--- SUPPLIED RECORDS ---

=== Begin Enclosure ===

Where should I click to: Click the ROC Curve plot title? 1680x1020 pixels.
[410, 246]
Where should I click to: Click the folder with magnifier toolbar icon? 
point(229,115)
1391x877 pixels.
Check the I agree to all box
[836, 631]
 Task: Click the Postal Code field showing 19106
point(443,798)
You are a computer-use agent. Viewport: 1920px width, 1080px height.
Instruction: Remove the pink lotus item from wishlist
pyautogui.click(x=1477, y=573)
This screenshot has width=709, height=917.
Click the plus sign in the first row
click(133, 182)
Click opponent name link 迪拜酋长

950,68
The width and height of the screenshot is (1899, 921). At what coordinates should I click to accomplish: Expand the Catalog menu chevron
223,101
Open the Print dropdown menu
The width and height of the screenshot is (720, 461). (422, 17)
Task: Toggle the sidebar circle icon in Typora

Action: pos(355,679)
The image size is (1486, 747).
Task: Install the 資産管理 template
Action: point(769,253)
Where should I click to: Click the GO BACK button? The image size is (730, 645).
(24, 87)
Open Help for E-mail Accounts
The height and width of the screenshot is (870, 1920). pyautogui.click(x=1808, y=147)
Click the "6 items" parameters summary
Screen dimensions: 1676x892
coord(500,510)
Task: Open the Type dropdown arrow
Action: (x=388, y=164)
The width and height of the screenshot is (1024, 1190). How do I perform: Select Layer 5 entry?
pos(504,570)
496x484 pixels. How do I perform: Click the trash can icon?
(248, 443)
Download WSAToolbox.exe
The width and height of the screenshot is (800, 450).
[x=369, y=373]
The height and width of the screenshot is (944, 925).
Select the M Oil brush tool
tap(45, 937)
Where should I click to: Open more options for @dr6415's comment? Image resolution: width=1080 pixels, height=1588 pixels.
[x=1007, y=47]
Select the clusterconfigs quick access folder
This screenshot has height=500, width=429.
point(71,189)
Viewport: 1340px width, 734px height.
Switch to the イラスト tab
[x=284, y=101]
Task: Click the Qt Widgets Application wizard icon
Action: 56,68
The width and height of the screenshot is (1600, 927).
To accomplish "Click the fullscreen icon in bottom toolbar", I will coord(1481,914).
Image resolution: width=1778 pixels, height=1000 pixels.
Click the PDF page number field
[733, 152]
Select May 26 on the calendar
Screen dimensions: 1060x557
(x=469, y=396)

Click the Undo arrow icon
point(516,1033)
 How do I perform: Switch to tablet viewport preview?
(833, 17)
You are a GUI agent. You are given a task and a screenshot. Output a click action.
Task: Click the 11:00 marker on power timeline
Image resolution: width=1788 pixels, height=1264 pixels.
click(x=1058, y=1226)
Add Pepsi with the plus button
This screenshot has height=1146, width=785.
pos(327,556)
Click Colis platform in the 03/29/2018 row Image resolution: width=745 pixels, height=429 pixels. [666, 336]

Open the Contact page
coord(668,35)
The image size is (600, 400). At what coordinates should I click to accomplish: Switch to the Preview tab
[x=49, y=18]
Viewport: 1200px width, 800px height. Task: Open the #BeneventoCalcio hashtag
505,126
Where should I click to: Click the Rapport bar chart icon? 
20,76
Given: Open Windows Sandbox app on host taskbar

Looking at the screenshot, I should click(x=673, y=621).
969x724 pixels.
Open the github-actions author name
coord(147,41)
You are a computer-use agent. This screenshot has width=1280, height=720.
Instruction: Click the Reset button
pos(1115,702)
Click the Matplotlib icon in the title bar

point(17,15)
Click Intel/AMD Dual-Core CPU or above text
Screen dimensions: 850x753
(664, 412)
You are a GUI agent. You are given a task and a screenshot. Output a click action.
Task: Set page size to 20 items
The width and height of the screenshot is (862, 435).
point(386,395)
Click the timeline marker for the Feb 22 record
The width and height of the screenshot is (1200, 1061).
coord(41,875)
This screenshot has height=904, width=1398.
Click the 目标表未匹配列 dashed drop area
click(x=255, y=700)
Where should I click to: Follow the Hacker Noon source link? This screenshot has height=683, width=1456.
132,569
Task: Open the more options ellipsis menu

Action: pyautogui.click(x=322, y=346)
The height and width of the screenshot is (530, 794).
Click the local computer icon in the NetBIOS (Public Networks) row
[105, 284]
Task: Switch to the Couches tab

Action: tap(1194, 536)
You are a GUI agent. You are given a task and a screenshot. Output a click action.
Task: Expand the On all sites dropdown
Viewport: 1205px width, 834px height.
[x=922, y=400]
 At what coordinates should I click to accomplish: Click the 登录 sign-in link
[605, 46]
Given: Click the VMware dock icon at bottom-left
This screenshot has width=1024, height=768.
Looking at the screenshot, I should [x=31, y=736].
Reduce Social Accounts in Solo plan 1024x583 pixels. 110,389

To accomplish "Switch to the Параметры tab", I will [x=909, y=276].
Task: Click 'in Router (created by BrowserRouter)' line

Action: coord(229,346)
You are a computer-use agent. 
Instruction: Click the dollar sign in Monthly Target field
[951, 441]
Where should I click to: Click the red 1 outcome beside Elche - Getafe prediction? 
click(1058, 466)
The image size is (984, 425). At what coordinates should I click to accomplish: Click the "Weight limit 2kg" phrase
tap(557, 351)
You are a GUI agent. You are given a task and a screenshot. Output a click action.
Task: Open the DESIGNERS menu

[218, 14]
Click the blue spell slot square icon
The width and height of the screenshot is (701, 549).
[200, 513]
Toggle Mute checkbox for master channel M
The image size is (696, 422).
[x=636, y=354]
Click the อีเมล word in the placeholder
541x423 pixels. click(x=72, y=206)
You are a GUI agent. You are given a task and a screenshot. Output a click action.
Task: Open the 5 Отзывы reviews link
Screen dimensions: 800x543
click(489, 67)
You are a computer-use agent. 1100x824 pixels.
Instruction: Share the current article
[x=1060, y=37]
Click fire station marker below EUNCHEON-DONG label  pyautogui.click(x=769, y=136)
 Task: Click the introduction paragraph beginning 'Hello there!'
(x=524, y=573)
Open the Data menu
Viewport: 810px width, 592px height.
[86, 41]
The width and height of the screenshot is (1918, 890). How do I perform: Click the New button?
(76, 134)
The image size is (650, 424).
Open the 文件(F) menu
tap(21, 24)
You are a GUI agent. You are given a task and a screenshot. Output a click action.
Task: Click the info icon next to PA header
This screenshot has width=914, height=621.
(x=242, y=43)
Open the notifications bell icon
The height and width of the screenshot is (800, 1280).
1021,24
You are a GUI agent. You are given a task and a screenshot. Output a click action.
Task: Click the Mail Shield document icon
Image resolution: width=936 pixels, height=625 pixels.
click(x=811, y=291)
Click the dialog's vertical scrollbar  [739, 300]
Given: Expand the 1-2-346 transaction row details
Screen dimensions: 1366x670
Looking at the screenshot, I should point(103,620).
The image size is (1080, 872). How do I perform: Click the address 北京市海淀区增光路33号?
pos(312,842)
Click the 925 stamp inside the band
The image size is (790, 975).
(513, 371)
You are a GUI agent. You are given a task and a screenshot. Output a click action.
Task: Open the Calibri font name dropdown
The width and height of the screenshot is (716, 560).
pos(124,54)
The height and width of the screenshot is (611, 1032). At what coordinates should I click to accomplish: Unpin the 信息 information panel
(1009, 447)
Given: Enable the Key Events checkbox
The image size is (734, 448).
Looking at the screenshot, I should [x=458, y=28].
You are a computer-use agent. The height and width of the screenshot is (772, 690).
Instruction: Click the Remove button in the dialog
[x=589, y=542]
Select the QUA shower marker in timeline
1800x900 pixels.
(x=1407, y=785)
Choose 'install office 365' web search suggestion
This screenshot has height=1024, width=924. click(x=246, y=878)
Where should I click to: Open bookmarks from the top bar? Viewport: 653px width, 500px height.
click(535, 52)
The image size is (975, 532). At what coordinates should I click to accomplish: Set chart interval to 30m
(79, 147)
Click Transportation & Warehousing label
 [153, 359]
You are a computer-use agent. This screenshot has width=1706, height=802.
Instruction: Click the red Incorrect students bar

=== End Enclosure ===

--- REQUIREMENT ---
The required result is a verbatim copy of all the entries.

--- REPLY ---
Where should I click to: Click the ROC Curve plot title? 1680x1020 pixels.
[410, 246]
Where should I click to: Click the folder with magnifier toolbar icon? 
point(229,115)
1391x877 pixels.
Check the I agree to all box
[836, 631]
 Task: Click the Postal Code field showing 19106
point(443,798)
You are a computer-use agent. Viewport: 1920px width, 1080px height.
Instruction: Remove the pink lotus item from wishlist
pyautogui.click(x=1477, y=573)
This screenshot has width=709, height=917.
Click the plus sign in the first row
click(133, 182)
Click opponent name link 迪拜酋长

950,68
The width and height of the screenshot is (1899, 921). At what coordinates should I click to accomplish: Expand the Catalog menu chevron
223,101
Open the Print dropdown menu
The width and height of the screenshot is (720, 461). (422, 17)
Task: Toggle the sidebar circle icon in Typora

Action: pos(355,679)
The image size is (1486, 747).
Task: Install the 資産管理 template
Action: point(769,253)
Where should I click to: Click the GO BACK button? The image size is (730, 645).
(24, 87)
Open Help for E-mail Accounts
The height and width of the screenshot is (870, 1920). pyautogui.click(x=1808, y=147)
Click the "6 items" parameters summary
Screen dimensions: 1676x892
coord(500,510)
Task: Open the Type dropdown arrow
Action: (x=388, y=164)
The width and height of the screenshot is (1024, 1190). How do I perform: Select Layer 5 entry?
pos(504,570)
496x484 pixels. How do I perform: Click the trash can icon?
(248, 443)
Download WSAToolbox.exe
The width and height of the screenshot is (800, 450).
[x=369, y=373]
The height and width of the screenshot is (944, 925).
Select the M Oil brush tool
tap(45, 937)
Where should I click to: Open more options for @dr6415's comment? Image resolution: width=1080 pixels, height=1588 pixels.
[x=1007, y=47]
Select the clusterconfigs quick access folder
This screenshot has height=500, width=429.
point(71,189)
Viewport: 1340px width, 734px height.
Switch to the イラスト tab
[x=284, y=101]
Task: Click the Qt Widgets Application wizard icon
Action: 56,68
The width and height of the screenshot is (1600, 927).
To accomplish "Click the fullscreen icon in bottom toolbar", I will coord(1481,914).
Image resolution: width=1778 pixels, height=1000 pixels.
Click the PDF page number field
[733, 152]
Select May 26 on the calendar
Screen dimensions: 1060x557
(x=469, y=396)

Click the Undo arrow icon
point(516,1033)
 How do I perform: Switch to tablet viewport preview?
(833, 17)
You are a GUI agent. You are given a task and a screenshot. Output a click action.
Task: Click the 11:00 marker on power timeline
Image resolution: width=1788 pixels, height=1264 pixels.
click(x=1058, y=1226)
Add Pepsi with the plus button
This screenshot has height=1146, width=785.
pos(327,556)
Click Colis platform in the 03/29/2018 row Image resolution: width=745 pixels, height=429 pixels. [666, 336]

Open the Contact page
coord(668,35)
The image size is (600, 400). At what coordinates should I click to accomplish: Switch to the Preview tab
[x=49, y=18]
Viewport: 1200px width, 800px height. Task: Open the #BeneventoCalcio hashtag
505,126
Where should I click to: Click the Rapport bar chart icon? 
20,76
Given: Open Windows Sandbox app on host taskbar

Looking at the screenshot, I should click(x=673, y=621).
969x724 pixels.
Open the github-actions author name
coord(147,41)
You are a computer-use agent. This screenshot has width=1280, height=720.
Instruction: Click the Reset button
pos(1115,702)
Click the Matplotlib icon in the title bar

point(17,15)
Click Intel/AMD Dual-Core CPU or above text
Screen dimensions: 850x753
(664, 412)
You are a GUI agent. You are given a task and a screenshot. Output a click action.
Task: Set page size to 20 items
The width and height of the screenshot is (862, 435).
point(386,395)
Click the timeline marker for the Feb 22 record
The width and height of the screenshot is (1200, 1061).
coord(41,875)
This screenshot has height=904, width=1398.
Click the 目标表未匹配列 dashed drop area
click(x=255, y=700)
Where should I click to: Follow the Hacker Noon source link? This screenshot has height=683, width=1456.
132,569
Task: Open the more options ellipsis menu

Action: pyautogui.click(x=322, y=346)
The height and width of the screenshot is (530, 794).
Click the local computer icon in the NetBIOS (Public Networks) row
[105, 284]
Task: Switch to the Couches tab

Action: tap(1194, 536)
You are a GUI agent. You are given a task and a screenshot. Output a click action.
Task: Expand the On all sites dropdown
Viewport: 1205px width, 834px height.
[x=922, y=400]
 At what coordinates should I click to accomplish: Click the 登录 sign-in link
[605, 46]
Given: Click the VMware dock icon at bottom-left
This screenshot has width=1024, height=768.
Looking at the screenshot, I should [x=31, y=736].
Reduce Social Accounts in Solo plan 1024x583 pixels. 110,389

To accomplish "Switch to the Параметры tab", I will [x=909, y=276].
Task: Click 'in Router (created by BrowserRouter)' line

Action: coord(229,346)
You are a computer-use agent. 
Instruction: Click the dollar sign in Monthly Target field
[951, 441]
Where should I click to: Click the red 1 outcome beside Elche - Getafe prediction? 
click(1058, 466)
The image size is (984, 425). At what coordinates should I click to accomplish: Click the "Weight limit 2kg" phrase
tap(557, 351)
You are a GUI agent. You are given a task and a screenshot. Output a click action.
Task: Open the DESIGNERS menu

[218, 14]
Click the blue spell slot square icon
The width and height of the screenshot is (701, 549).
[200, 513]
Toggle Mute checkbox for master channel M
The image size is (696, 422).
[x=636, y=354]
Click the อีเมล word in the placeholder
541x423 pixels. click(x=72, y=206)
You are a GUI agent. You are given a task and a screenshot. Output a click action.
Task: Open the 5 Отзывы reviews link
Screen dimensions: 800x543
click(489, 67)
You are a computer-use agent. 1100x824 pixels.
Instruction: Share the current article
[x=1060, y=37]
Click fire station marker below EUNCHEON-DONG label  pyautogui.click(x=769, y=136)
 Task: Click the introduction paragraph beginning 'Hello there!'
(x=524, y=573)
Open the Data menu
Viewport: 810px width, 592px height.
[86, 41]
The width and height of the screenshot is (1918, 890). How do I perform: Click the New button?
(76, 134)
The image size is (650, 424).
Open the 文件(F) menu
tap(21, 24)
You are a GUI agent. You are given a task and a screenshot. Output a click action.
Task: Click the info icon next to PA header
This screenshot has width=914, height=621.
(x=242, y=43)
Open the notifications bell icon
The height and width of the screenshot is (800, 1280).
1021,24
You are a GUI agent. You are given a task and a screenshot. Output a click action.
Task: Click the Mail Shield document icon
Image resolution: width=936 pixels, height=625 pixels.
click(x=811, y=291)
Click the dialog's vertical scrollbar  [739, 300]
Given: Expand the 1-2-346 transaction row details
Screen dimensions: 1366x670
Looking at the screenshot, I should point(103,620).
The image size is (1080, 872). How do I perform: Click the address 北京市海淀区增光路33号?
pos(312,842)
Click the 925 stamp inside the band
The image size is (790, 975).
(513, 371)
You are a GUI agent. You are given a task and a screenshot. Output a click action.
Task: Open the Calibri font name dropdown
The width and height of the screenshot is (716, 560).
pos(124,54)
The height and width of the screenshot is (611, 1032). At what coordinates should I click to accomplish: Unpin the 信息 information panel
(1009, 447)
Given: Enable the Key Events checkbox
The image size is (734, 448).
Looking at the screenshot, I should [x=458, y=28].
You are a computer-use agent. The height and width of the screenshot is (772, 690).
Instruction: Click the Remove button in the dialog
[x=589, y=542]
Select the QUA shower marker in timeline
1800x900 pixels.
(x=1407, y=785)
Choose 'install office 365' web search suggestion
This screenshot has height=1024, width=924. click(x=246, y=878)
Where should I click to: Open bookmarks from the top bar? Viewport: 653px width, 500px height.
click(535, 52)
The image size is (975, 532). At what coordinates should I click to accomplish: Set chart interval to 30m
(79, 147)
Click Transportation & Warehousing label
 [153, 359]
You are a computer-use agent. This screenshot has width=1706, height=802.
Instruction: Click the red Incorrect students bar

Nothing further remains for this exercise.